__TO DO__.
Copy these lines word for word, covering every entry below.

__STORED ROWS__.
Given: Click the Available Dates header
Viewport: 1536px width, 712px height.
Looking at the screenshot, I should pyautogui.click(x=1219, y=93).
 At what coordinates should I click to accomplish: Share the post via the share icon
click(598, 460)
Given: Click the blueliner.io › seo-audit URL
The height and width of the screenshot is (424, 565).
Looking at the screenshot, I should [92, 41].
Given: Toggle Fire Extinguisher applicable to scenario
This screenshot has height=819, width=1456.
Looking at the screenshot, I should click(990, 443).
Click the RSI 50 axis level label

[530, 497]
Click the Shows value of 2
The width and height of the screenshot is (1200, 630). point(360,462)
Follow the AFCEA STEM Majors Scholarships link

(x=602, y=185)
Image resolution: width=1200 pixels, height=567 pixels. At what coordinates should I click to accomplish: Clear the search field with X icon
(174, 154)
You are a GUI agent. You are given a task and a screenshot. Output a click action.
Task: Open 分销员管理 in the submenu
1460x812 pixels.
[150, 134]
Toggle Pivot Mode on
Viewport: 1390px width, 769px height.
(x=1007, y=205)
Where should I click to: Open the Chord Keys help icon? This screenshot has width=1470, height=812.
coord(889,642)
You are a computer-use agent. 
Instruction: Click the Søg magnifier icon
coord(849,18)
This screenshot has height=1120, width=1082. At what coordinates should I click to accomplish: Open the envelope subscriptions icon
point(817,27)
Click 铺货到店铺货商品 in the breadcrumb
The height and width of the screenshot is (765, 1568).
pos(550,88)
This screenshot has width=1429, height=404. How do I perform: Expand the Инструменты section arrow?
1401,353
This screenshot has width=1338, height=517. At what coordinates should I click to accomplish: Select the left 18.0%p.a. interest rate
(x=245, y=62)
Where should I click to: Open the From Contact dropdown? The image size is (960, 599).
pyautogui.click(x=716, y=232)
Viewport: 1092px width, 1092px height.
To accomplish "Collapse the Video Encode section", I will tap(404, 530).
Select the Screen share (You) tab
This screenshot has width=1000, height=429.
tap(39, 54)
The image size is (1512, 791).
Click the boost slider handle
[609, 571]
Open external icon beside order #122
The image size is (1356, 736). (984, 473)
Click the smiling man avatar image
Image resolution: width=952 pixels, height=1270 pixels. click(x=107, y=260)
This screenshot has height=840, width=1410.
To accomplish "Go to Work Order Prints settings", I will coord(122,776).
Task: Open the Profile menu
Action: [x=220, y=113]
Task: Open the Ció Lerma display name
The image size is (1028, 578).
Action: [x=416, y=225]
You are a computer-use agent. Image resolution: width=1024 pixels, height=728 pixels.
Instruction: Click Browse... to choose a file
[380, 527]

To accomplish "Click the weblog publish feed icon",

__THE COMPLETED TASK__.
Given: Click the Available Dates header
Viewport: 1536px width, 712px height.
Looking at the screenshot, I should pyautogui.click(x=1219, y=93).
 At what coordinates should I click to accomplish: Share the post via the share icon
click(598, 460)
Given: Click the blueliner.io › seo-audit URL
The height and width of the screenshot is (424, 565).
Looking at the screenshot, I should [92, 41].
Given: Toggle Fire Extinguisher applicable to scenario
This screenshot has height=819, width=1456.
Looking at the screenshot, I should click(990, 443).
Click the RSI 50 axis level label

[530, 497]
Click the Shows value of 2
The width and height of the screenshot is (1200, 630). point(360,462)
Follow the AFCEA STEM Majors Scholarships link

(x=602, y=185)
Image resolution: width=1200 pixels, height=567 pixels. At what coordinates should I click to accomplish: Clear the search field with X icon
(174, 154)
You are a GUI agent. You are given a task and a screenshot. Output a click action.
Task: Open 分销员管理 in the submenu
1460x812 pixels.
[150, 134]
Toggle Pivot Mode on
Viewport: 1390px width, 769px height.
(x=1007, y=205)
Where should I click to: Open the Chord Keys help icon? This screenshot has width=1470, height=812.
coord(889,642)
You are a computer-use agent. 
Instruction: Click the Søg magnifier icon
coord(849,18)
This screenshot has height=1120, width=1082. At what coordinates should I click to accomplish: Open the envelope subscriptions icon
point(817,27)
Click 铺货到店铺货商品 in the breadcrumb
The height and width of the screenshot is (765, 1568).
pos(550,88)
This screenshot has width=1429, height=404. How do I perform: Expand the Инструменты section arrow?
1401,353
This screenshot has width=1338, height=517. At what coordinates should I click to accomplish: Select the left 18.0%p.a. interest rate
(x=245, y=62)
Where should I click to: Open the From Contact dropdown? The image size is (960, 599).
pyautogui.click(x=716, y=232)
Viewport: 1092px width, 1092px height.
To accomplish "Collapse the Video Encode section", I will tap(404, 530).
Select the Screen share (You) tab
This screenshot has width=1000, height=429.
tap(39, 54)
The image size is (1512, 791).
Click the boost slider handle
[609, 571]
Open external icon beside order #122
The image size is (1356, 736). (984, 473)
Click the smiling man avatar image
Image resolution: width=952 pixels, height=1270 pixels. click(x=107, y=260)
This screenshot has height=840, width=1410.
To accomplish "Go to Work Order Prints settings", I will coord(122,776).
Task: Open the Profile menu
Action: [x=220, y=113]
Task: Open the Ció Lerma display name
The image size is (1028, 578).
Action: [x=416, y=225]
You are a computer-use agent. Image resolution: width=1024 pixels, height=728 pixels.
Instruction: Click Browse... to choose a file
[380, 527]

To accomplish "Click the weblog publish feed icon",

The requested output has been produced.